Sentiment analysis takes feedback a step further by determining the emotional tone behind words. Whether it’s a delighted customer praising a product or a frustrated user pointing out an issue, sentiment analysis provides a clear, quantifiable measure of customer emotions. This insight helps businesses gauge their overall customer experience, identify trends, and prioritize actions to address concerns.
Amazon Comprehend, a powerful natural language processing (NLP) service by AWS, simplifies the implementation of sentiment analysis. It uses machine learning to uncover valuable information in text, such as sentiment, key phrases, and entities, without requiring deep technical expertise in AI. With Amazon Comprehend, businesses can quickly process and analyze large volumes of feedback data with high accuracy.
Automation ensures that the process of analyzing user feedback is seamless, efficient, and scalable. By automating the sentiment analysis pipeline, businesses can save time and focus on acting upon the results rather than manually analyzing data.
In this blog, we’ll demonstrate how to combine these concepts into a practical use case: automated sentiment analysis of Amazon food customer review data.

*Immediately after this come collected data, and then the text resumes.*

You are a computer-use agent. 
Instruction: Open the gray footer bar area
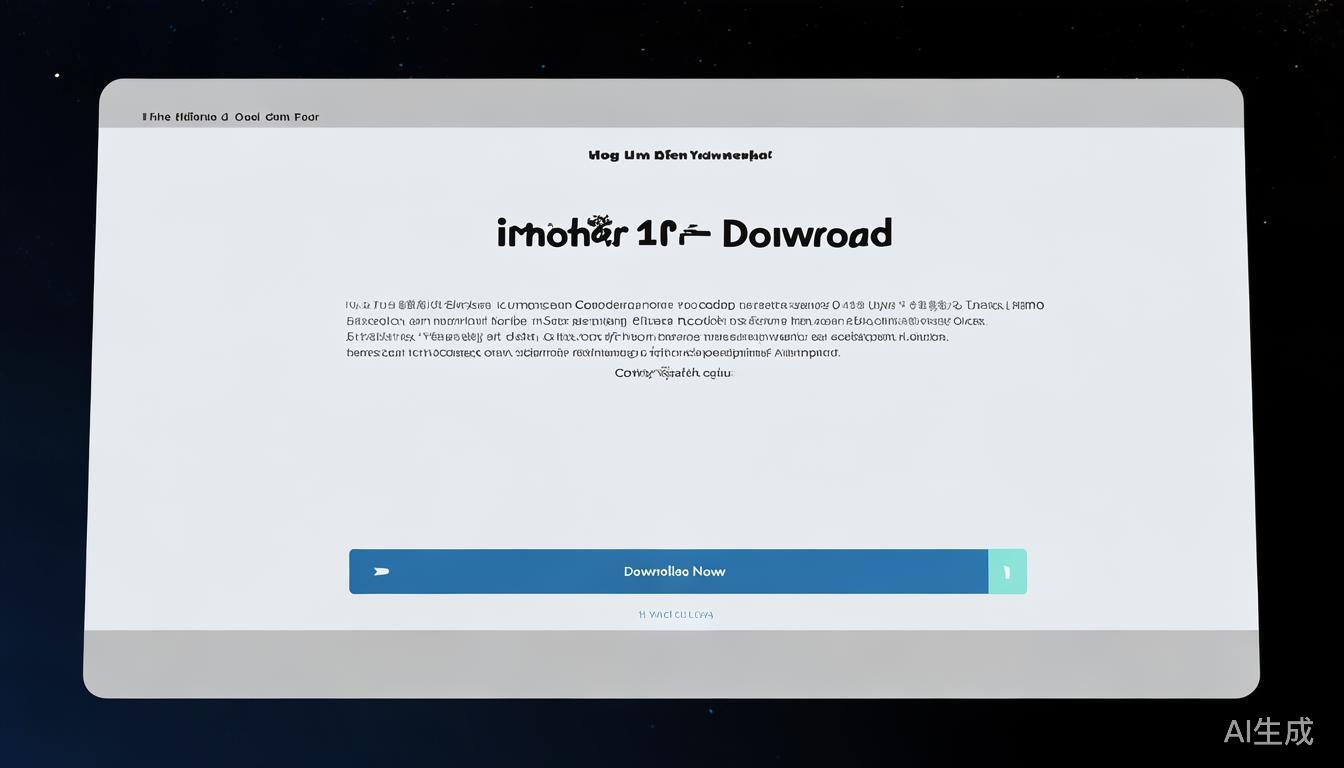point(672,662)
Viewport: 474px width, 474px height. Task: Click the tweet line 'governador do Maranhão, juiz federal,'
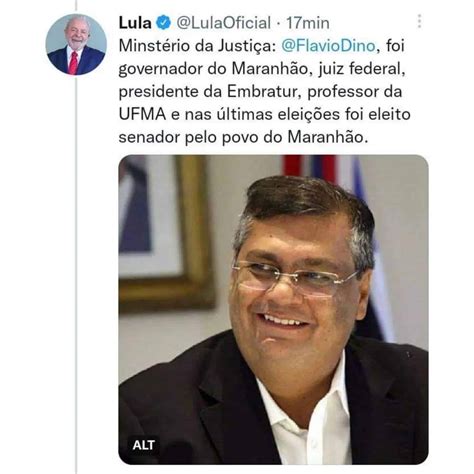click(262, 69)
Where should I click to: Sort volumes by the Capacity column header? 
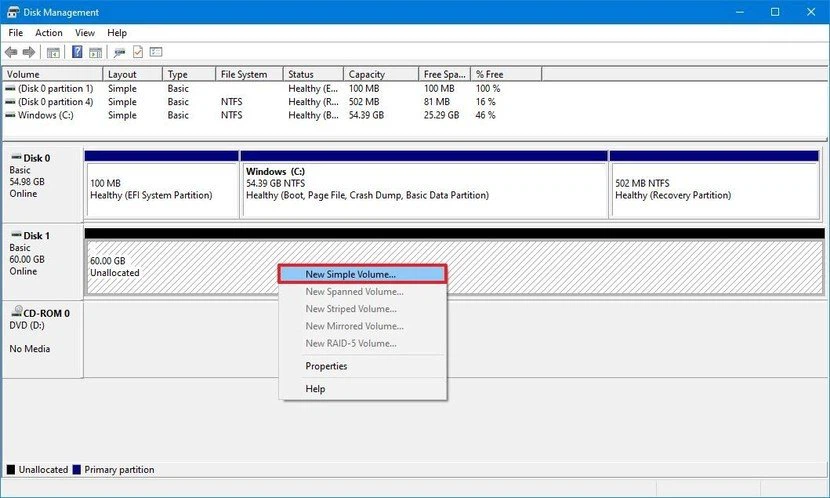pyautogui.click(x=368, y=74)
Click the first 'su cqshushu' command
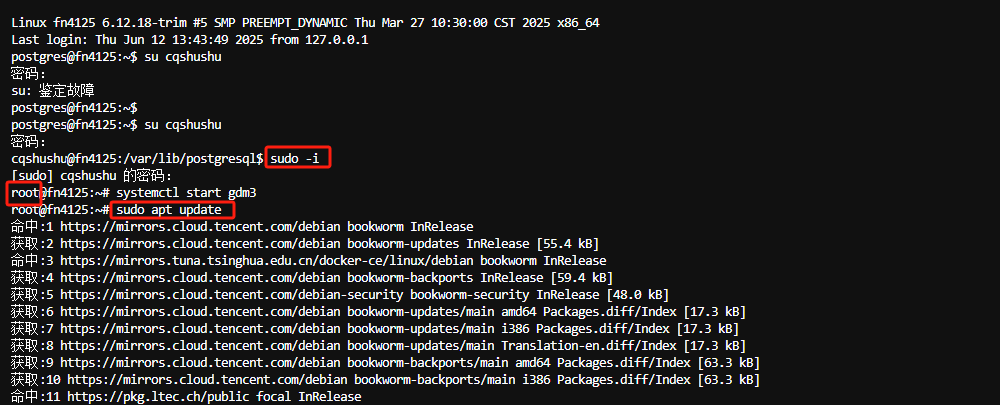The height and width of the screenshot is (405, 1000). [183, 57]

By leveraging AWS Lambda, Amazon Comprehend, and S3, we’ll build a pipeline that processes customer reviews, analyzes sentiment, and stores the results for further analysis. This solution offers businesses an efficient way to turn raw feedback into actionable insights. Let’s get started!
Architecture Overview
Here’s the architecture of our use case:
- Input Storage: Customer feedback is uploaded as CSV files to the input/ folder of an Amazon S3 bucket.
- Lambda Trigger: The S3 bucket is configured to trigger an AWS Lambda function whenever a new CSV file is uploaded.
- Sentiment Analysis: The Lambda function reads the feedback data, analyzes the sentiment using Amazon Comprehend, and organizes the results.
- Output Storage: The analyzed results are saved as a JSON file in the output/ folder of the same S3 bucket for further use.
Prerequisites
Before you begin you need:
- An aws account with a full administrative privileges
- Python runtime environment
- AWS Command Line Interface (CLI)
Step 1: Set Up S3 to store to store user reviews:
- Create an S3 Bucket:
- Go to the AWS Management Console and search for S3
- Click Create Bucket.
- Give the bucket a name ‘users-feedback-analysis-bucket’.
- Uncheck “Block all public access” if you need external access (optional).
- Check “I acknowledge that the current settings might result in this bucket and the objects within becoming public” option.
- Leave other settings as default and click Create bucket.
- Create an Input Folder:
- Inside the S3 bucket, create a folder named input/ to store raw CSV files containing feedback.
- This is where you will upload the policy documents.
- Create an Output Folder:
- Create another folder named output/.
- Summarized results will be saved here if needed.
- Upload Sample Documents:
- Use the Upload button to upload your .txt policy files into the input/ folder.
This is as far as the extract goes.